═══ TEXT UNDER STUDY ═══
Eternal rest grant to him, O Lord, and let perpetual light shine upon him. May the souls of the faithful departed, through the mercy of God, rest in peace. Amen.
From Michael Garvey, Notre Dame Newswire:
Rev. Ernan McMullin, John Cardinal O’Hara Professor Emeritus of Philosophy at the University of Notre Dame, died yesterday (Feb. 8) at Letterkenny General Hospital in Donegal, Ireland. He was 86 years old.
A native of Ballybofey, Donegal, Father McMullin was an internationally prominent scholar in the philosophy of science. He studied physics at the National University of Ireland under the Nobel laureate Erwin Schroedinger and theology at Maynooth College before being ordained a priest in 1949 and receiving his doctorate in philosophy from the University of Louvain in 1954. He joined the Notre Dame faculty the same year, and for the next half century explained that decision by praising the then-new president who had recruited him. “Father Ted Hesburgh could charm a bird out of a tree,” he would say.
At Notre Dame, Father McMullin chaired the philosophy department from 1965 to 1972 and served as director of the history and philosophy of science program and of the Reilly Center for Science, Technology and Human Values before retiring in 1994, continuing to teach on the graduate level until 2003. For the last seven years, he had lived both in St. Paul, Minn., and Donegal.
“Ernan McMullin was a good priest, a good philosopher and a good friend to generations of Notre Dame students and teachers,” said David Solomon, director of Notre Dame’s Center for Ethics and Culture. “One of the giants of Notre Dame, his thought and personality transformed and dominated the philosophy department for almost half a century. With Ernan’s death following so quickly on the death a year ago of Ralph McInerny and the recent retirement of Alasdair MacIntyre, the philosophy department will lose a certain Gaelic flavor. We will much miss the brilliant conversation, the personal charm and the profound philosophical insights of these three towering figures.”
═══ EXCERPTED DATA ═══
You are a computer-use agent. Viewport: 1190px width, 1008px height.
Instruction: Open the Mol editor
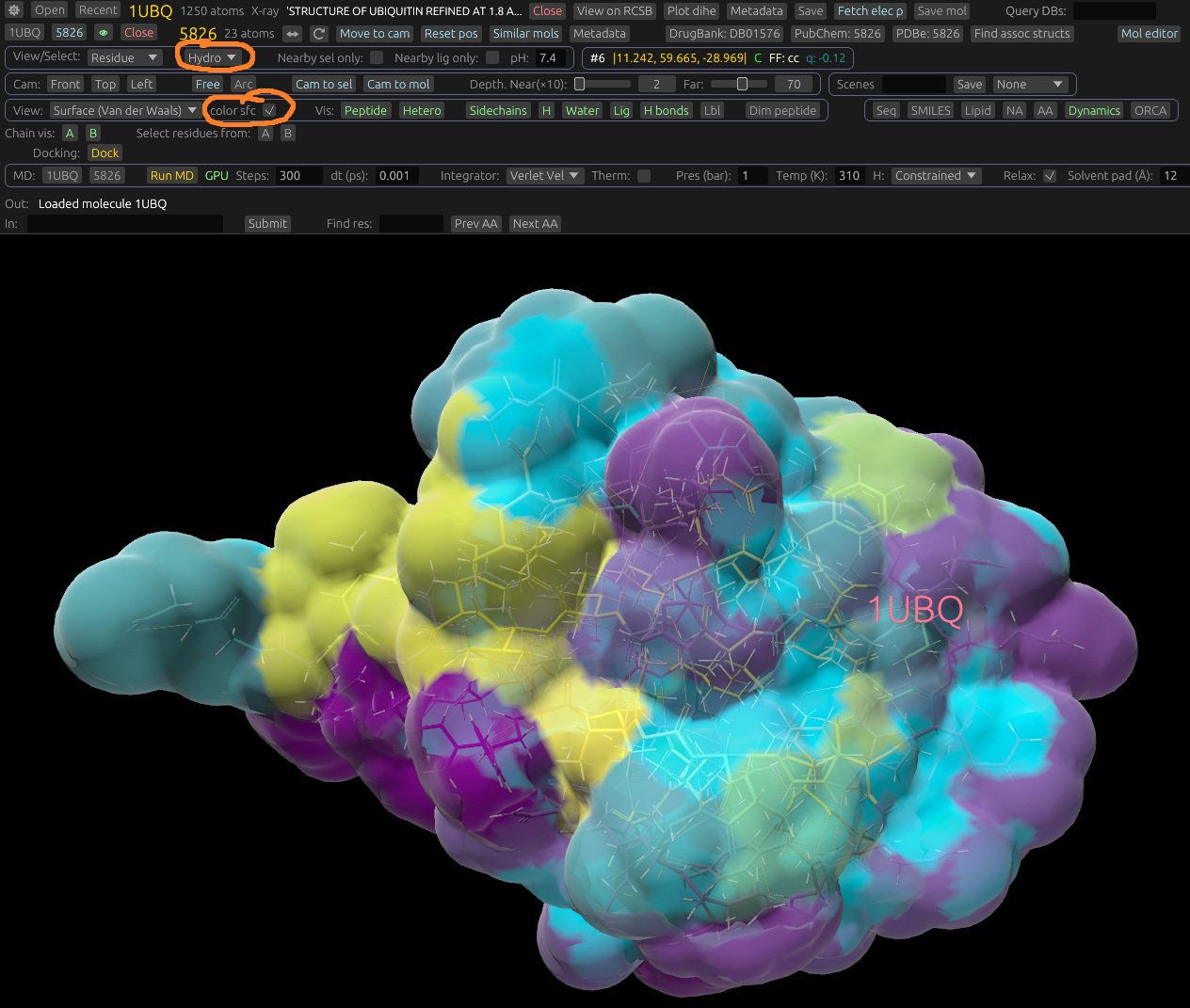[1149, 33]
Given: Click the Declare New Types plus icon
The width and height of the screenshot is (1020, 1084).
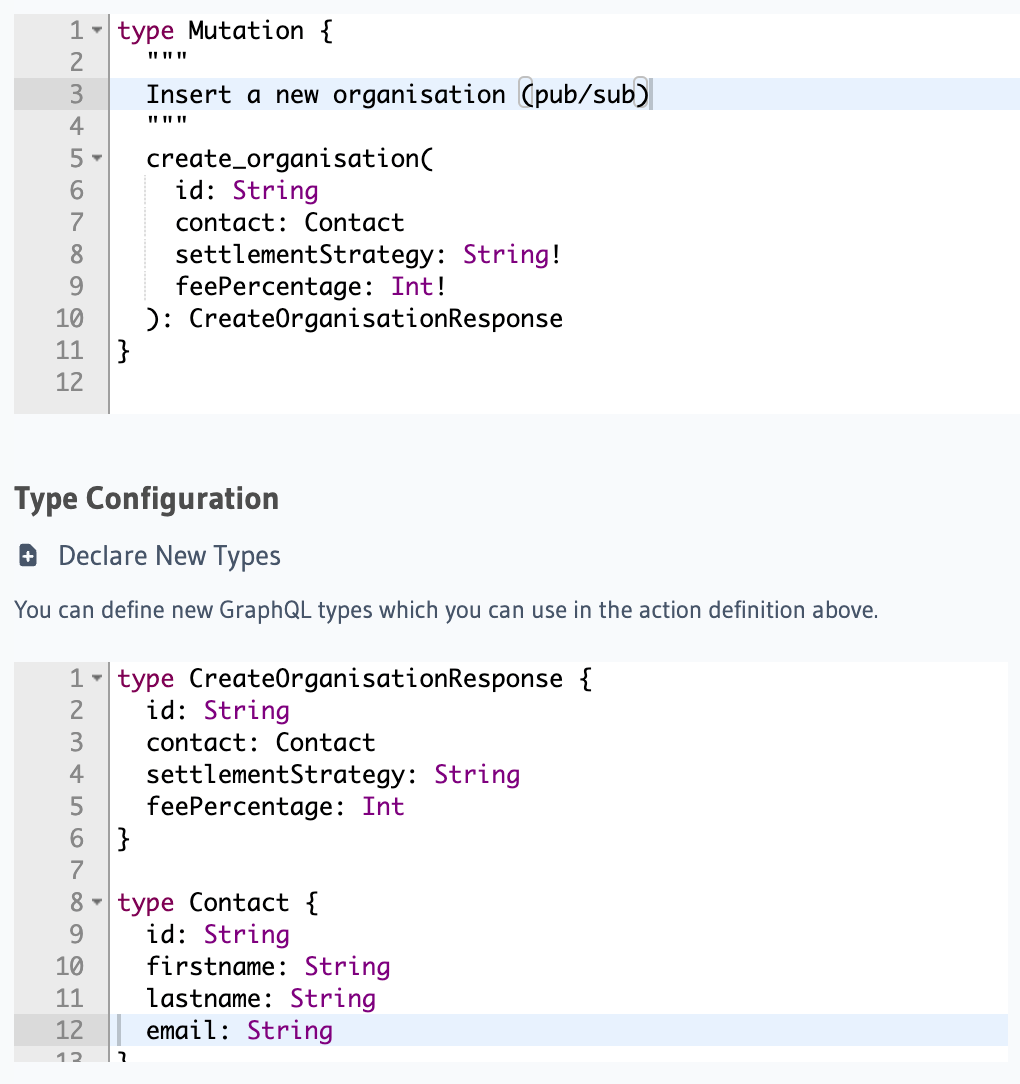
═══
* _WHAT IS REQUIRED_: Condense the text on Ernan McMullin's death into two sentences.

* _SOLVED PROBLEM_: Rev. Ernan McMullin, a Donegal native, internationally prominent philosopher of science and John Cardinal O'Hara Professor Emeritus of Philosophy at the University of Notre Dame, died Feb. 8 at Letterkenny General Hospital in Donegal at age 86. After studying physics, theology and philosophy and being ordained in 1949, he joined the Notre Dame faculty in 1954, chaired its philosophy department from 1965 to 1972, and directed its history and philosophy of science program and the Reilly Center, and David Solomon called him a good priest, a good philosopher and a good friend to generations of Notre Dame students and teachers.